We introduce a new unsupervised task, spoken language modeling: the learning of linguistic representations from raw audio signals without any labels, along with the Zero Resource Speech Benchmark 2021: a suite of 4 black-box, zero-shot metrics probing for the quality of the learned models at 4 linguistic levels: phonetics, lexicon, syntax and semantics. We present the results and analyses of a composite baseline made of the concatenation of three unsupervised systems: self-supervised contrastive representation learning (CPC), clustering (k-means) and language modeling (LSTM or BERT). The language models learn on the basis of the pseudo-text derived from clustering the learned representations. This simple pipeline shows better than chance performance on all four metrics, demonstrating the feasibility of spoken language modeling from raw speech.
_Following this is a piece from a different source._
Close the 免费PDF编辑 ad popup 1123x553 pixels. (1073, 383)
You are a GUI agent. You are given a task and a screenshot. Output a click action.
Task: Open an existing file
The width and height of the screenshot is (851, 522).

It also yields worse performance compared to text-based ‘topline’ systems trained on the same data, delineating the space to be explored by more sophisticated end-to-end models.
*: Equal contribution as first author
Recommended citation: Nguyen, T. A., de Seyssel, M., Rozé, P., Rivière, M., Kharitonov, E., Baevski, A., Dunbar, E., and Dupoux,E. (2020). The zero resource speech benchmark 2021: Metrics and baselines for unsupervised spoken language modeling. Neurips Workshop on Self-Supervised Learning for Speech and Audio Processing.